Prior to this, after becoming successfully medicated to combat decades of depression, I learned that my orgasms - which I always thought were awesome - had been about 50% less pleasurable than they should have been. Or, less probably, a side effect of the drug cocktail I'll be taking for the rest of my life has been 50% more powerful orgasms than the average guy. Either way, fixing my depression resulted in stronger orgasms by an order of magnitude. A decent comparison would be going from 720p to 4K HDR. Interestingly, none of my doctors seemed to be aware this type of thing could happen, so if anyone wants to write a research paper, feel free to hit me up.
 
My first car, a 1988 Porsche 944 caught on fire while I was driving it. which leads into...

I have driven and jumped out of a burning car!

Me too, different car though. Quite the experience.

Oh, also I love the smell of a fresh tube of tennis balls. Dunno why.
 

____

Member
To all you "never broke a bone" people....

I used to say that ALL the time (seriously, as, well....it was true), until I did....

And it was a fucking nightmare, as it was my neck. Be careful throwing that around!
 
I never sleep with a bandaid on. I always take it off before bed and apply a fresh one when I wake up. My dad told me that I would change all sorts of funky colors if I left it on as a kid and even though I know better now I still feel weird.

My left thumb is double jointed so I can bend it in a bunch of weird ways.

I have a freckle in the middle of my right palm. Like, smack dab in the middle.

I don't like when different foods touch each other on a plate so I always push them as far apart as possible. It bothers me if it gets served with them touching, too.
 

GamerJM

Banned
I haven't vomited in 15 years.

For me it's seven I think. Almost a decade ago I started having this thing where I'd feel like I'm about to throw up, can't, then later it turns out I'm constipated or have diarrhea. I have no idea why this is.

I never sleep with a bandaid on. I always take it off before bed and apply a fresh one when I wake up. My dad told me that I would change all sorts of funky colors if I left it on as a kid and even though I know better now I still feel weird.

I typically take them off just because I have trouble sleeping with them on for some reason.
 

Metalmarc

Member
I rarely pay attention to many things even now in my adult life without getting bored distracted, can't help it, maybe something like add/adhd (start things never finish, easily distracted, easily bored etc)

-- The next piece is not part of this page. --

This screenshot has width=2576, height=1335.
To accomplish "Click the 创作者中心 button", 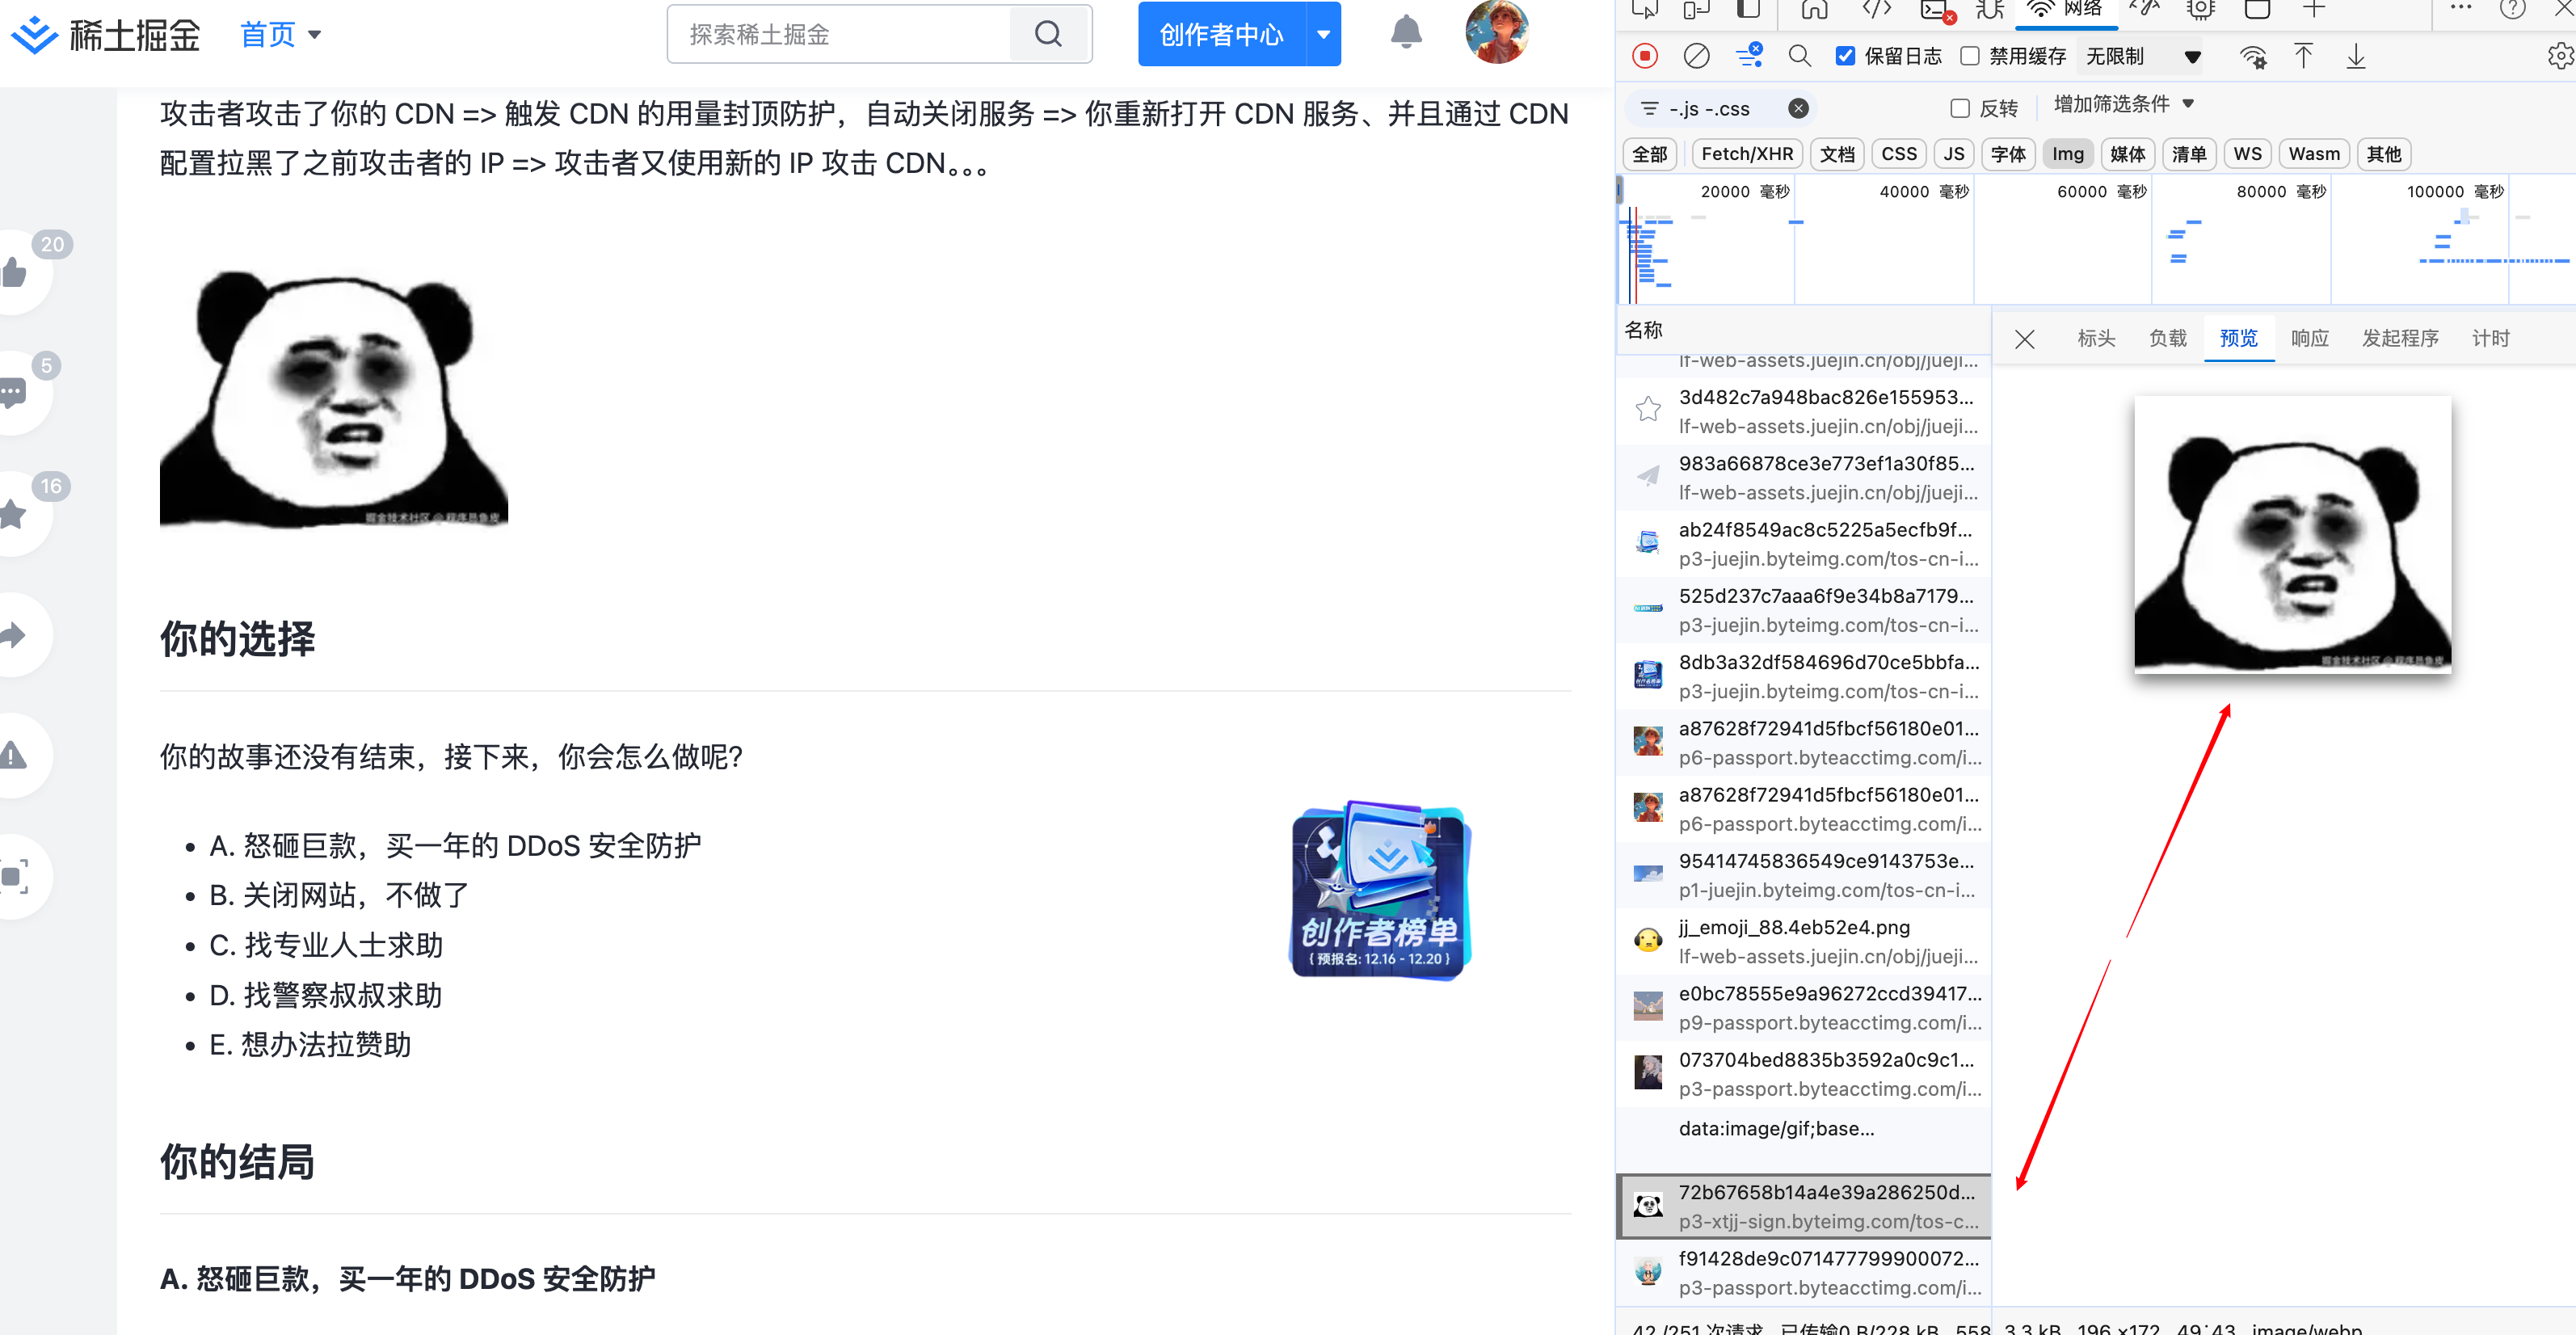I will pyautogui.click(x=1221, y=34).
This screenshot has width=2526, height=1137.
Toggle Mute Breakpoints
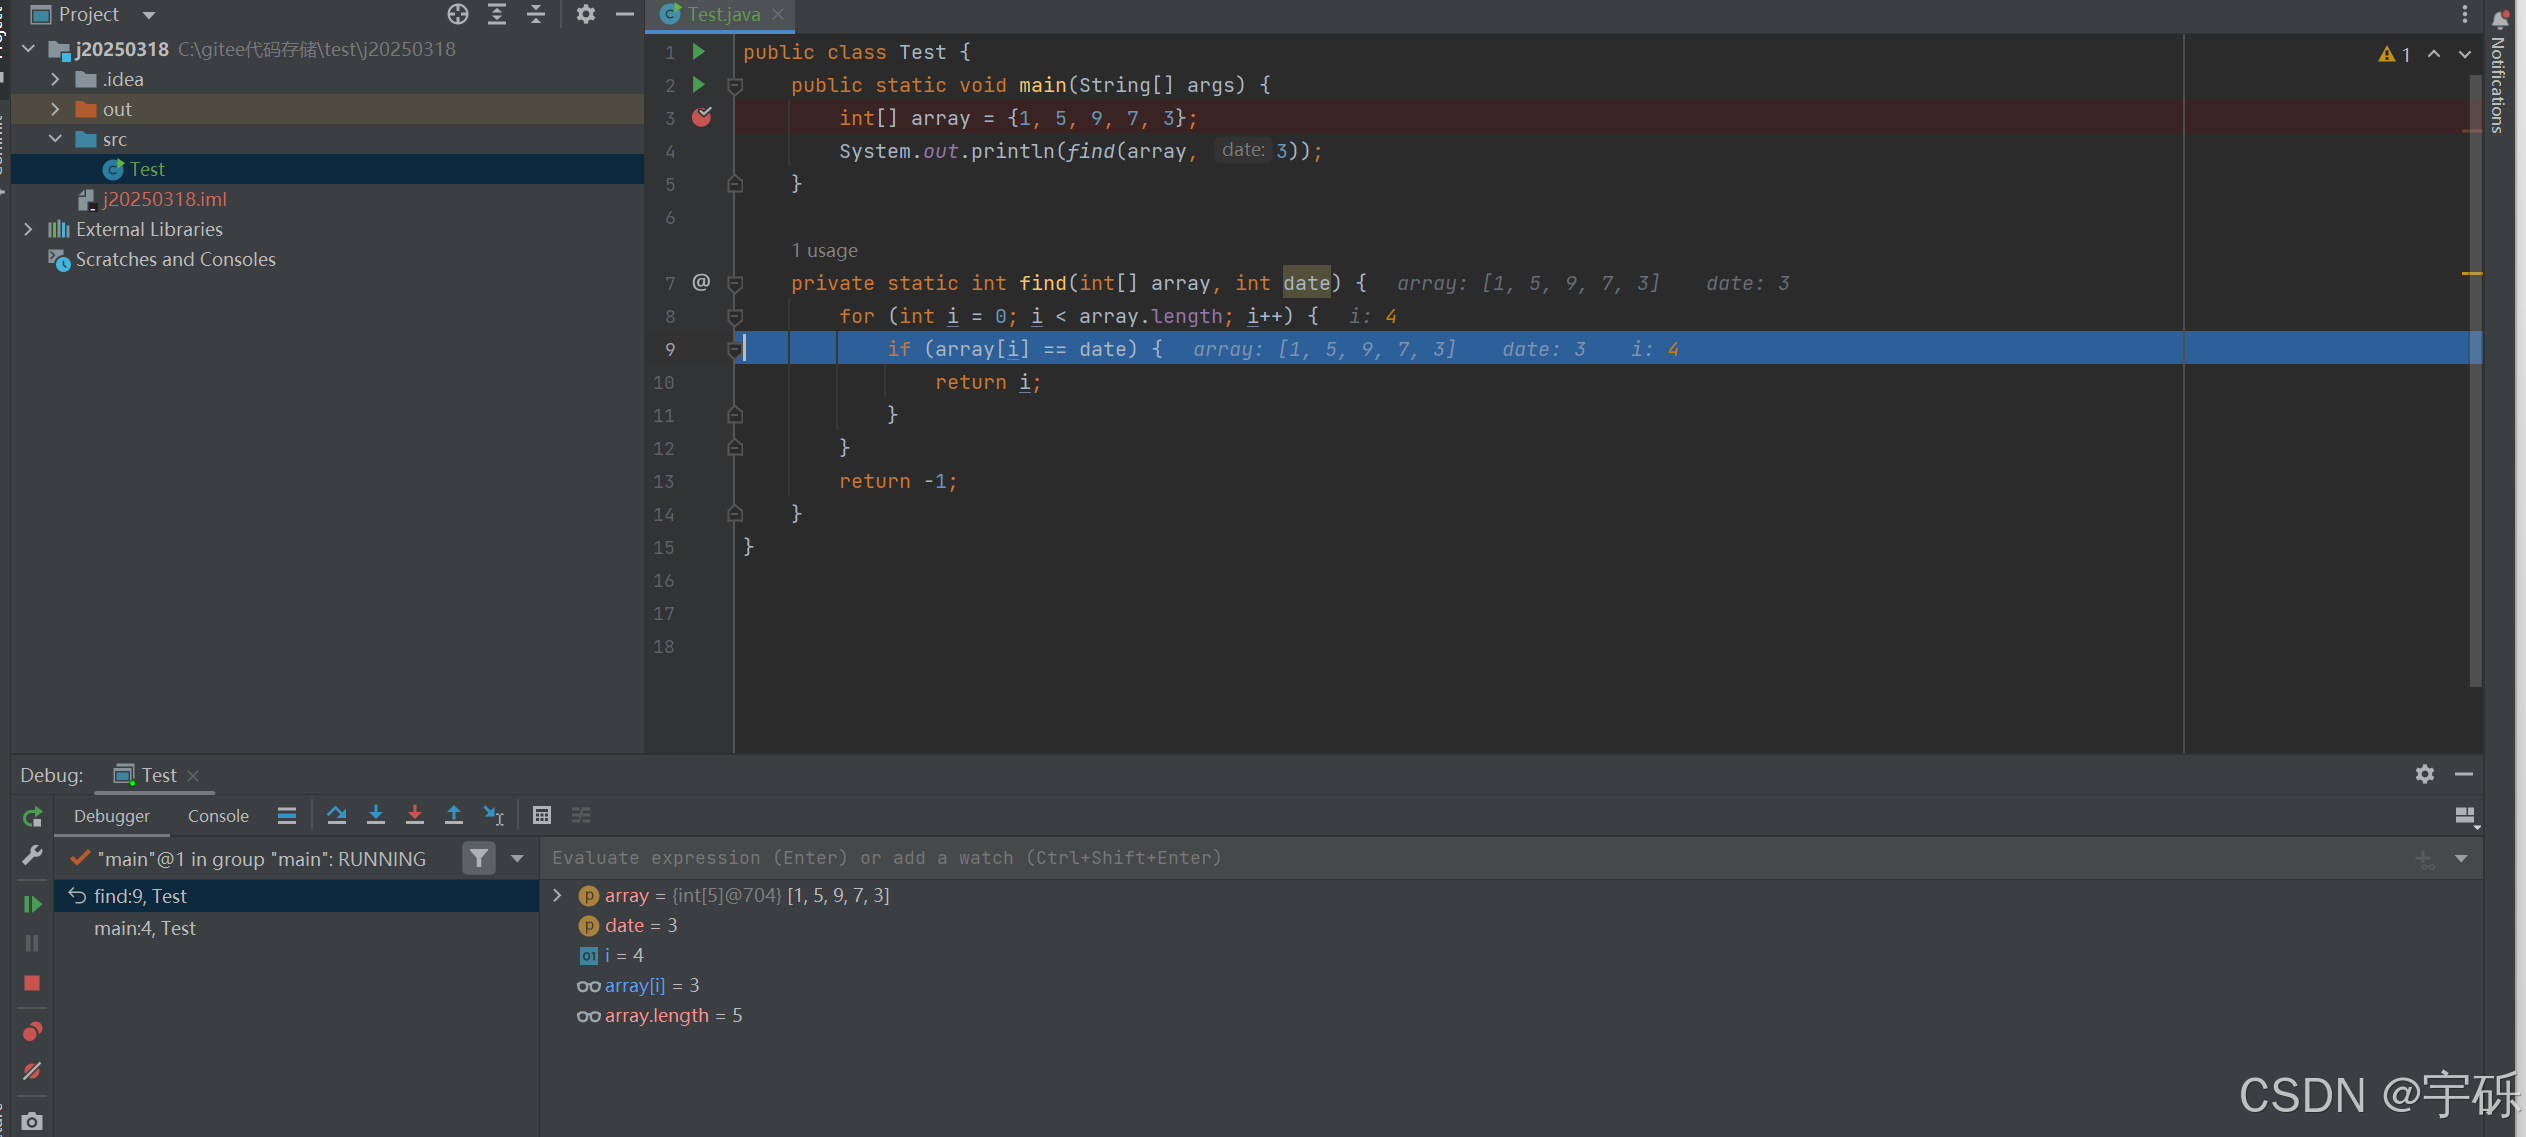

Twice I ever fully 100% paid attention at school, mostly i get by on slightly paying attention in life, but on the two times i paid full attention, (once on a school trip, i was told some info on a museum trip, and another time we were told the one of those tales with morals or something you learn at school) both times I managed to recall the entire story many days/weeks after they were originally told to me, for class assignments.

I then Won a certificate for story writing (yeah right, all i did was recall all the info already told to the class )and I won a chocolate easter egg for the other

Since that time till now i have tried and tried to recall stuff, simple stuff told to me, be it instructions, small lists etc, nope

We were made to dictate later on in school/college life, even in my jobs, and I can't retain information moments after it was told to me, so god knows how i was able to recall all that useless info on the two above occasions, nor why I gave 100% attention on these two occasions and pretty much never again, I'm always the guy thats like "huh?", "what?" Can you say that again" also my story telling is absolute dogshite.

Strange but boringly true.
 
I was born with one kidney.

I lost my sense of smell due to polyps in my nose as a kid. I'm unaware of the most smelliest of stenches. Makes me a good janitor (but I can still be grossed out visually).

My last name is Czech for "Little Peacock"

I was born with a strange little brain/motor control disorder where when I move one limb (namely an arm/hand) the other one will mimic it no matter how hard I try to keep it still.

I was sort of traumatized by a praying mantis in my school bus in second grade which has made me scared of mantises to this day.